La durée de vie des entreprises du BTP est moins élevée que la moyenne de l'économie française
Même s'il n'est pas le plus impacté, le secteur de la construction participe de cette tendance : entre le 1er janvier et le 30 juin 2021, le nombre de défaillances y a augmenté de 20%, soit 7% de plus que l'année précédente à la même période. Les activités immobilières enregistrent pour leur part un bond encore plus significatif de 30%, ce qui représente une augmentation de 8% sur un an. Dans l'étude réalisée par l'institut Xerfi sur la base des données de greffes, le CNGTC indique également que, d'une manière générale, l'âge moyen de disparition des entreprises est de 12 ans sur les 6 premiers mois de 2021, soit 6 mois de plus par rapport à 2019 et 2,5 mois supplémentaires en comparaison à 2020. Dans le bâtiment et les travaux publics, l'âge moyen des sociétés au moment de leur fermeture est de 10,8 ans (3,5 mois de plus en un an d'intervalle) ; il est de 17,4 ans dans l'immobilier (6 mois de moins). Tous secteurs confondus, les entreprises individuelles affichent une durée de vie moyenne de 8,4 ans lors de leur radiation (1 an de plus).
"Alors que nous craignions jusqu'ici de voir déferler une vague de procédures collectives, ou bien encore de soutenir artificiellement des entreprises dites 'zombies', nous observons qu'un nombre croissant de chefs d'entreprises choisissent de mettre volontairement fin à leur activité.
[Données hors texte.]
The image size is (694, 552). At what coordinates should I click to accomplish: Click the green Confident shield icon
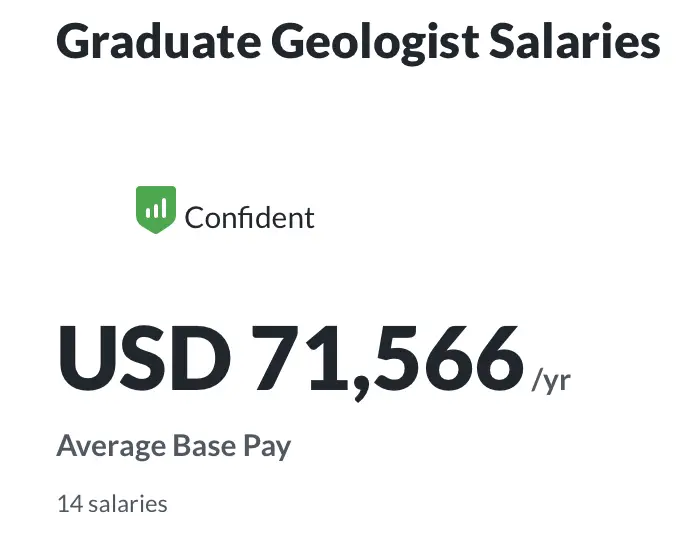click(x=156, y=210)
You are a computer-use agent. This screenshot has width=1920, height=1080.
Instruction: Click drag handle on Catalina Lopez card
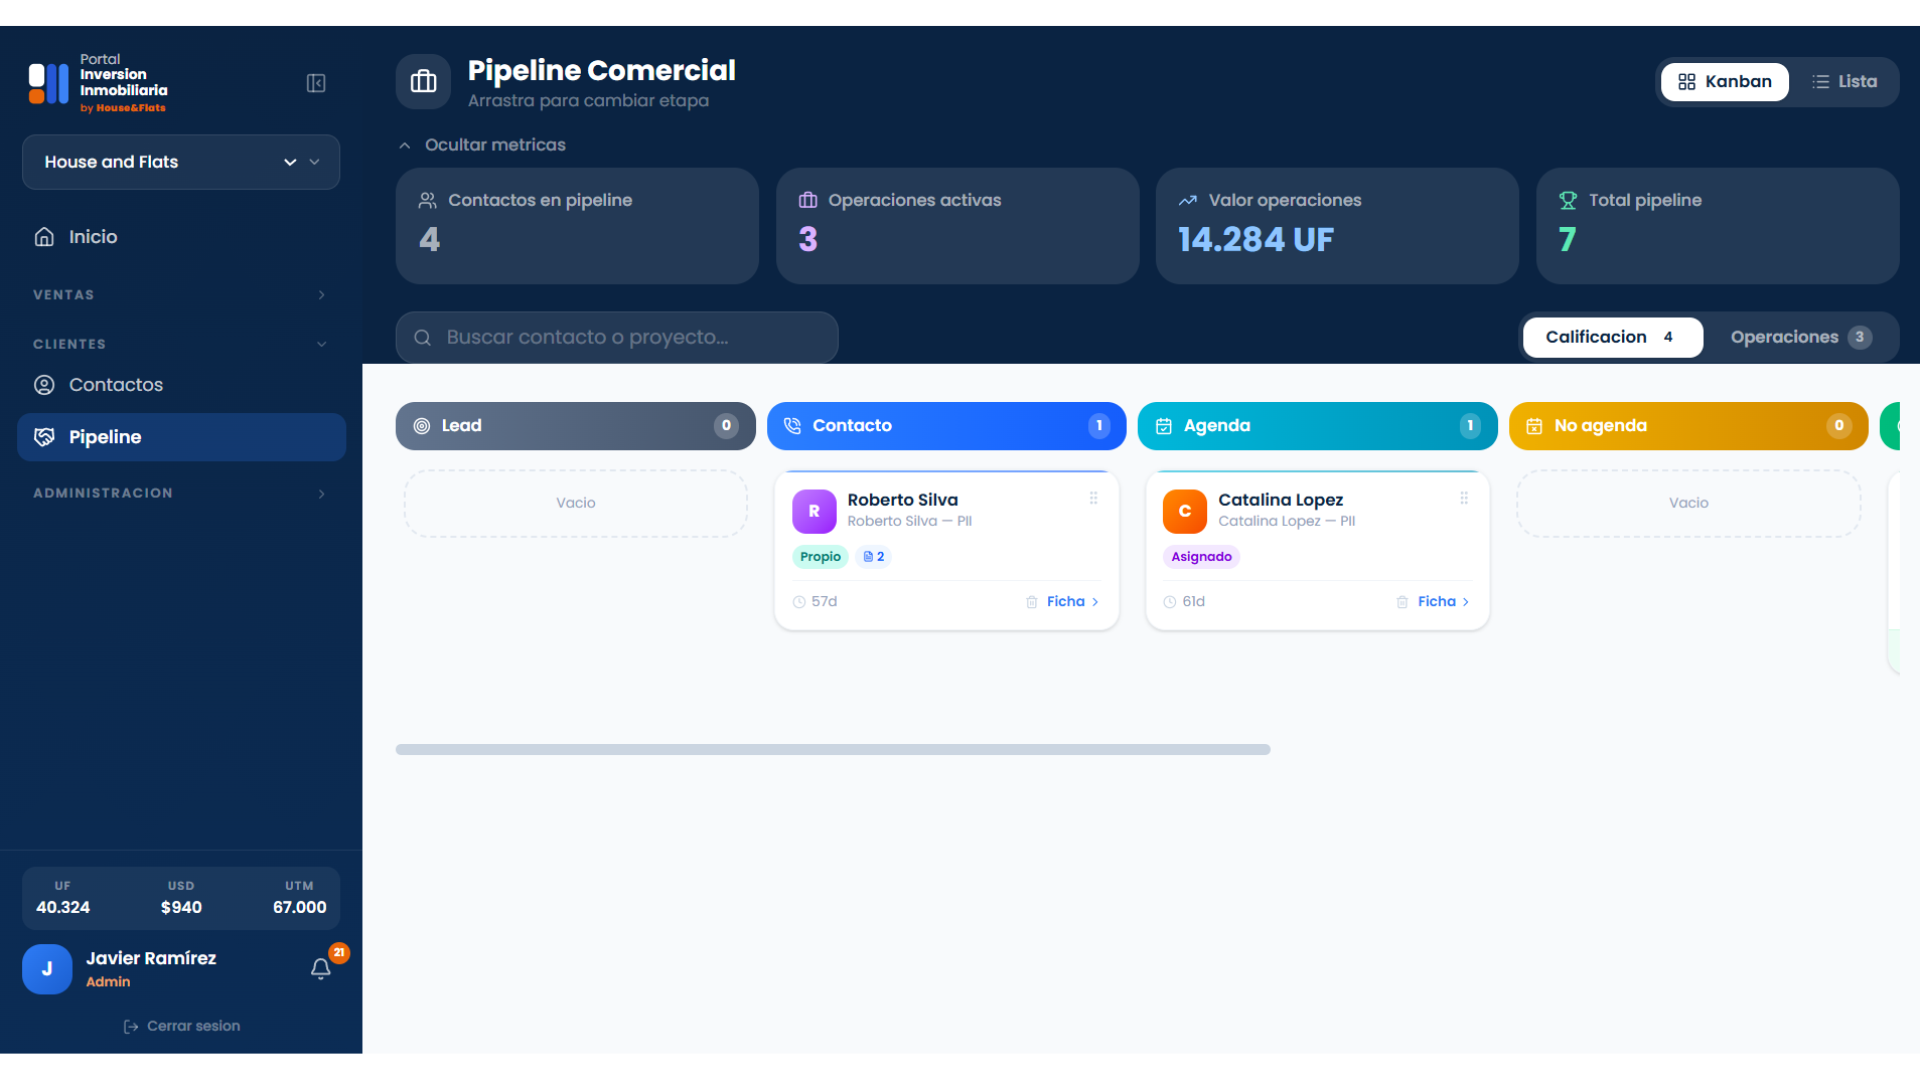tap(1464, 498)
S'il est encore trop tôt pour dresser des conclusions sur l'impact de la crise sur notre économie, une chose est sûre : la transformation de notre tissu entrepreneurial s'accélère et se confirme dans le temps."
- Sophie Jonval, présidente du CNGTC
Sur le plan géographique, certaines régions ont également été bien plus marquées que d'autres sur cette première moitié de l'année. Ainsi, les Hauts-de-France enregistrent l'envolée la plus stratosphérique (+97,4%) des radiations de sociétés, tous secteurs confondus. La Nouvelle-Aquitaine, les Pays de la Loire et l'Occitanie font aussi partie du peloton de tête, avec respectivement +38,1%, +33,7% et +30,2%. L'Île-de-France s'en sort un peu mieux malgré un chiffre tout de même très élevé (+30%), suivie par le Centre-Val de Loire (+23,8%). Seul territoire à présenter un résultat négatif, la Corse a vu son nombre de radiations d'entreprises chuter de 23,5%.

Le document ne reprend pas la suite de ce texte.